Closed #44 Performance

filed by gabriel human · 35 days ago

Bundle-based push: replace N individual object PUTs with one pack upload

0 Anchors

— Blast radius

— Churn 30d

0 Proposals

Problem

Every push today decomposes into N individual HTTP round-trips to the object store:

Presign path: 5,139 individual PUT requests to MinIO/R2 (one per object)
Phase 7: 1,018 individual PUT requests for snapshot blobs
Phase 8: 1,024 individual PUT requests for commit blobs

At ~22ms per MinIO round-trip: 7,181 × 22ms = 158 seconds minimum, just in object storage I/O. This is why a 1,024-commit push takes 2m 44s. Git does the equivalent in one transfer.

Root cause

The push path does not use the bundle format. MPackBundle already exists and already carries commits + snapshots + objects in one self-contained msgpack file. The push path reinvents this, badly, by decomposing the bundle into individual round-trips.

Solution

Wire the push path through the bundle format. One upload, one server-side unpack, one index pass.

Client                                     Server
──────                                     ──────
1. Serialize push delta as bundle       
2. POST /push/bundle/presign            →  issue one presigned PUT URL for bundle
3. PUT bundle.muse → MinIO             →  one HTTP request (all objects+commits+snaps)
4. POST /push/bundle/confirm            →  server reads bundle from MinIO
                                           unpacks objects → indexes into PG
                                           updates branch ref
                                        ←  result frame

Implementation — ordered, atomic steps

Step 1: Client — bundle serialization

muse push already calls muse bundle create logic internally for local transfer
Modify the presign path decision: instead of collecting object IDs and requesting N presigned URLs, serialize the entire push delta as an in-memory MPackBundle
The bundle carries: all file objects, all snapshot manifests, all commits
Output: bundle_bytes: bytes, bundle_id: str (sha256 of bundle bytes)

Step 2: Server — `POST /push/bundle/presign`

Accept: {bundle_id: str, size_bytes: int}
Call backend.presign_put(bundle_id, ttl=3600) — one presigned URL for the whole bundle
Return: {presigned_url: str, bundle_id: str}
No object-by-object existence check.
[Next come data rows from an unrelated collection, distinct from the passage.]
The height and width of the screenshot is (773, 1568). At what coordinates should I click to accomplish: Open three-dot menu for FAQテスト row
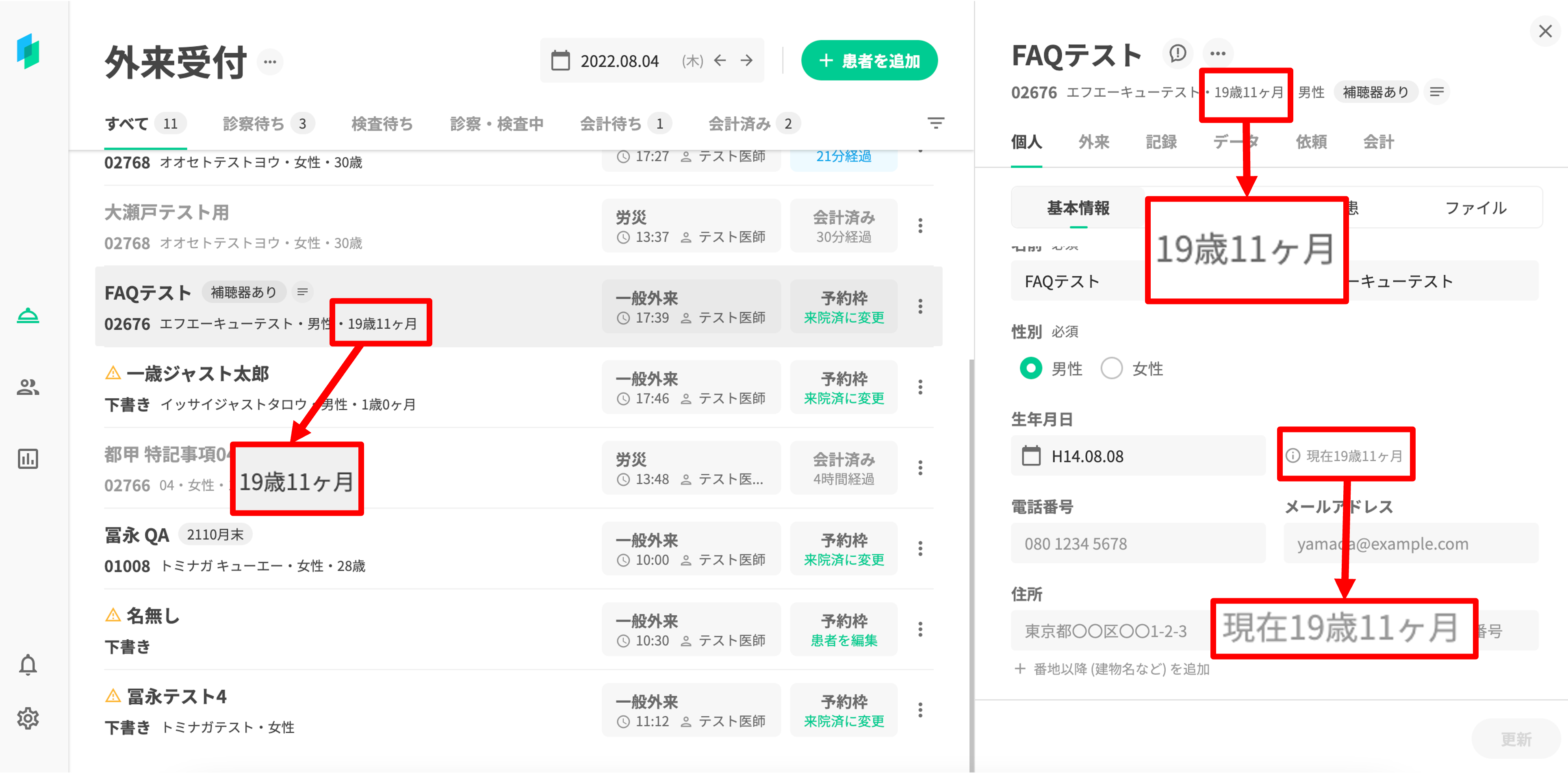pyautogui.click(x=920, y=306)
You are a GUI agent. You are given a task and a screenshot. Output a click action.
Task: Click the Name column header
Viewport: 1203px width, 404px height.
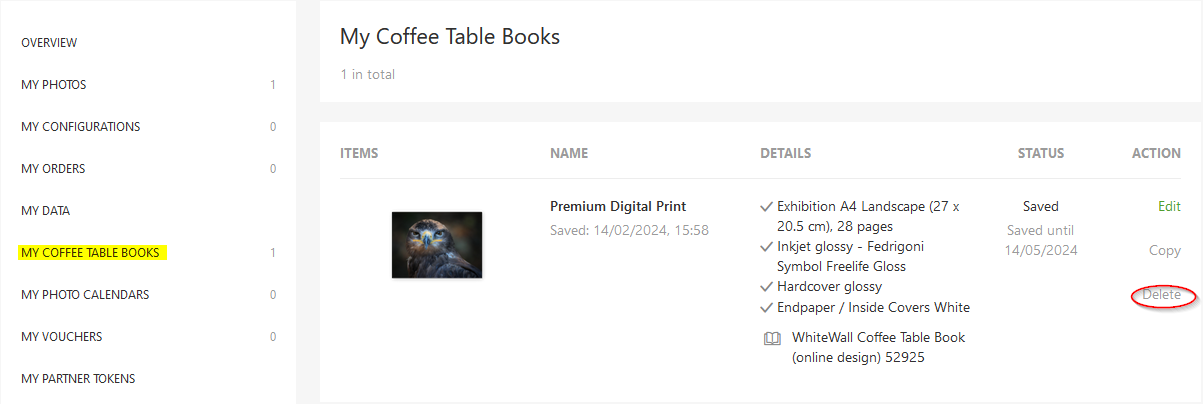point(569,154)
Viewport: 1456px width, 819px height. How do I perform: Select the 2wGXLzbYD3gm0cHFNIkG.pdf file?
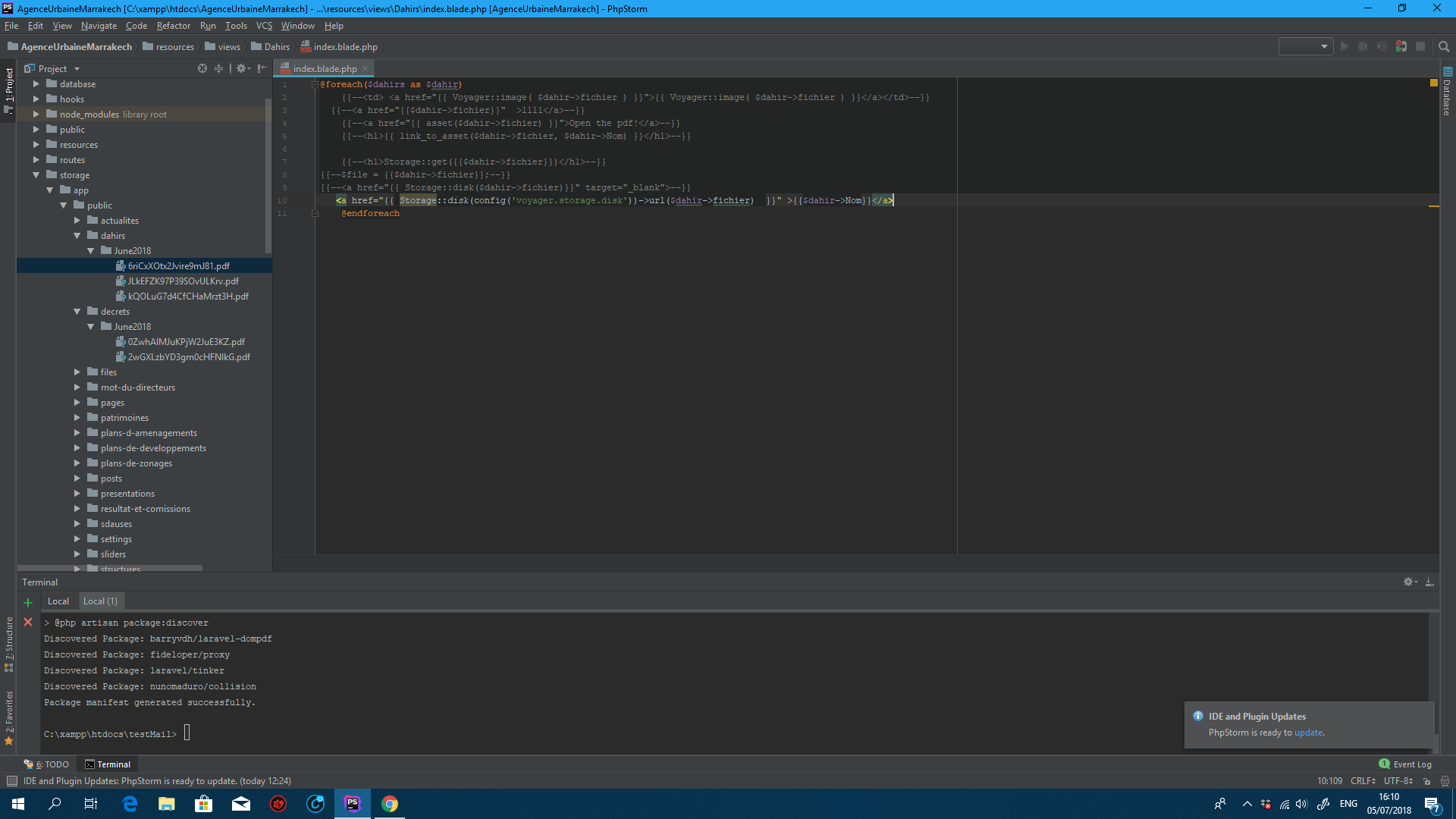click(189, 356)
No N presigned URLs. One URL.

Step 3: Client — single PUT

PUT bundle_bytes to the presigned URL
One HTTP request, all data
No loop, no semaphore, no concurrency management needed

Step 4: Server — `POST /push/bundle/confirm`

Accept: {bundle_id: str, branch: str, head: str, force: bool}
Read bundle from MinIO: data = await backend.get(bundle_id)
Call bundle_unpack(data) → yields (object_id, bytes) for each object, plus commit and snapshot records
For each object: write to MinIO by object_id (parallel, using S3 thread pool) — this replaces the N individual client PUTs with N server-side parallel writes that share one warm connection pool
Bulk INSERT objects into musehub_objects (chunked at 500 rows)
Bulk INSERT snapshot records into musehub_snapshots
Bulk INSERT commit records into musehub_commits
Upsert object refs (chunked at 1,000 rows)
Update branch ref
Return: {ok: true, stored_commits: N, stored_objects: M}

Step 5: Remove old presign path (or keep as fallback during transition)
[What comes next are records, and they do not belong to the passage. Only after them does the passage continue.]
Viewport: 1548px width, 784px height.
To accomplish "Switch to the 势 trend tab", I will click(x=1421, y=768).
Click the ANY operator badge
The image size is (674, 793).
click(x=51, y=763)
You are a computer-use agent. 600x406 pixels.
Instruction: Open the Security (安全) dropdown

POST /push/presign → POST /push/confirm path becomes legacy
Can keep alive behind a flag for one release cycle, then delete

Step 6: Remove phase 7 and phase 8 individual MinIO PUTs from `push/stream`

Currently wire_push_stream does individual backend.put() calls for snapshot blobs (phase 7) and commit blobs (phase 8)
These are redundant: commit and snapshot canonical bytes are already in PG
Remove the MinIO PUTs from phases 7 and 8
push/stream (small push path, <500 objects) becomes: receive frames → write objects to MinIO (already batched at 64) → bulk INSERT commits+snapshots into PG → done

Success criteria (measurable)

Metric	Before	Target
MinIO round-trips per push (5,139 objects)	7,181	~5,139 (server-side parallel, warm pool)
Wall-clock time, 1,024-commit fresh push	2m 44s	<15s
Phase 7 (snapshot blob PUTs)	22s	0s (removed)
Phase 8 (commit blob PUTs)	22s	0s (removed)
Client-side object PUT loop	~113s (serial)	~1s (one bundle PUT)

Files affected

muse/muse/push.py (or equivalent push command) — client side
musehub/musehub/services/musehub_wire.py — phases 7, 8; new bundle confirm handler
musehub/musehub/storage/backends.py — no changes needed (presign_put already correct)
musehub/musehub/views/wire_views.py (or equivalent) — new routes for bundle/presign and bundle/confirm
musehub/tests/ — new test for bundle push path

What does NOT change

Content-addressing: all objects still identified by sha256
MinIO as the blob store: file objects still live there
PostgreSQL as the index: commits, snapshots, object refs still indexed there
The wire frame format (H/O/C/E): used only for the small push path (<500 objects)
Ed25519 commit signatures: verified server-side during bundle/confirm unpack
Ghost guard: eliminated by design — server does the unpack, server knows what arrived

◎ Activity1

●

gabriel opened this issue 35 days ago

○

gabriel 35 days ago

Implemented — this analysis is now live code

The architectural decision documented here (one MPackBundle replaces N individual object PUTs) was implemented in #45 and is running in production.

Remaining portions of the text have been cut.